Court-appointed counsel supplemented his motion and requested an evidentiary
hearing in August 2008. The court denied the motions in December 2008. This
appeal follows.
The Commonwealth first argues that Collins’s original RCr 11.42 has
not been preserved for appeal because it was not properly verified. However, the
trial court disposed of the motion based on the merits; additionally, this issue was
not raised before the trial court. Therefore, we will not address the alleged defect
of lack of preservation. Kentucky Rule[s] of Civil Procedure (CR) 76.12(4)(c).
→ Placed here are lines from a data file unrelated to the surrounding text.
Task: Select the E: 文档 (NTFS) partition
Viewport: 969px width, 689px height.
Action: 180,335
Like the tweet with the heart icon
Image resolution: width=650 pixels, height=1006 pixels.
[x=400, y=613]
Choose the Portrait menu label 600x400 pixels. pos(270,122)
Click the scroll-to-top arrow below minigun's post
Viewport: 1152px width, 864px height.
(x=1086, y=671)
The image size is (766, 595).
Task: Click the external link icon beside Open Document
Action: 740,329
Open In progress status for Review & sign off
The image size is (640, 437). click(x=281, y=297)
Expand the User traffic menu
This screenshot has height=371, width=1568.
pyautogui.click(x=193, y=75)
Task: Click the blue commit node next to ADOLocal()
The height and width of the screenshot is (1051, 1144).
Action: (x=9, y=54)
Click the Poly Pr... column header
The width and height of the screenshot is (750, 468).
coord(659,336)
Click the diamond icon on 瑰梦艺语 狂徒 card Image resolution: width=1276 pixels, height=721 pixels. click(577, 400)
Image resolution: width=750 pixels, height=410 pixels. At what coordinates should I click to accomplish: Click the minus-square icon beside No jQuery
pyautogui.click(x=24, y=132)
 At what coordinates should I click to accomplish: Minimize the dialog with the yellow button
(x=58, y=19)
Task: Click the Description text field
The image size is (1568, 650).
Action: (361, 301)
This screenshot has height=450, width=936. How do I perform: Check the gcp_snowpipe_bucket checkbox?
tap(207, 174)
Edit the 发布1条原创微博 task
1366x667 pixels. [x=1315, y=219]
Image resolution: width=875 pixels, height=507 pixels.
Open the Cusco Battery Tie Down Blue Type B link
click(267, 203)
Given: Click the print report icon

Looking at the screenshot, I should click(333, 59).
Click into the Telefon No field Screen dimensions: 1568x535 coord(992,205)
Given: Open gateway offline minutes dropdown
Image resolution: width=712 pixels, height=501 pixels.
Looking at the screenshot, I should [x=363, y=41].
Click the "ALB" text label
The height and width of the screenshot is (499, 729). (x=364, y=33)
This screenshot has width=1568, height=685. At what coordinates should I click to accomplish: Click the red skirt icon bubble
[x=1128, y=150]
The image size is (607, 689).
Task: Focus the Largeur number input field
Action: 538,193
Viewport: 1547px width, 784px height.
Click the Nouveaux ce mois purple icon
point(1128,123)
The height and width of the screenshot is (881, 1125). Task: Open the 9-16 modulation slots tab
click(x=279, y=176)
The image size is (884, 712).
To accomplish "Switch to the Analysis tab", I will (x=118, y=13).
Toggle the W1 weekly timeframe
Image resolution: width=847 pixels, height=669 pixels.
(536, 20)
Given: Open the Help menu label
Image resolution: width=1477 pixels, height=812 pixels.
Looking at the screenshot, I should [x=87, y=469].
Our standard of review of an RCr 11.42 motion is governed by rules
set forth by the Supreme Court of the United States. It has prescribed a twopronged test that a defendant must satisfy in order to sustain his burden of proof in
these cases:
First, the defendant must show that counsel’s
performance was deficient. This requires showing that
counsel made errors so serious that counsel was not
functioning as the “counsel” guaranteed the defendant by
the Sixth Amendment. Second, the defendant must show
that the deficient performance prejudiced the defense.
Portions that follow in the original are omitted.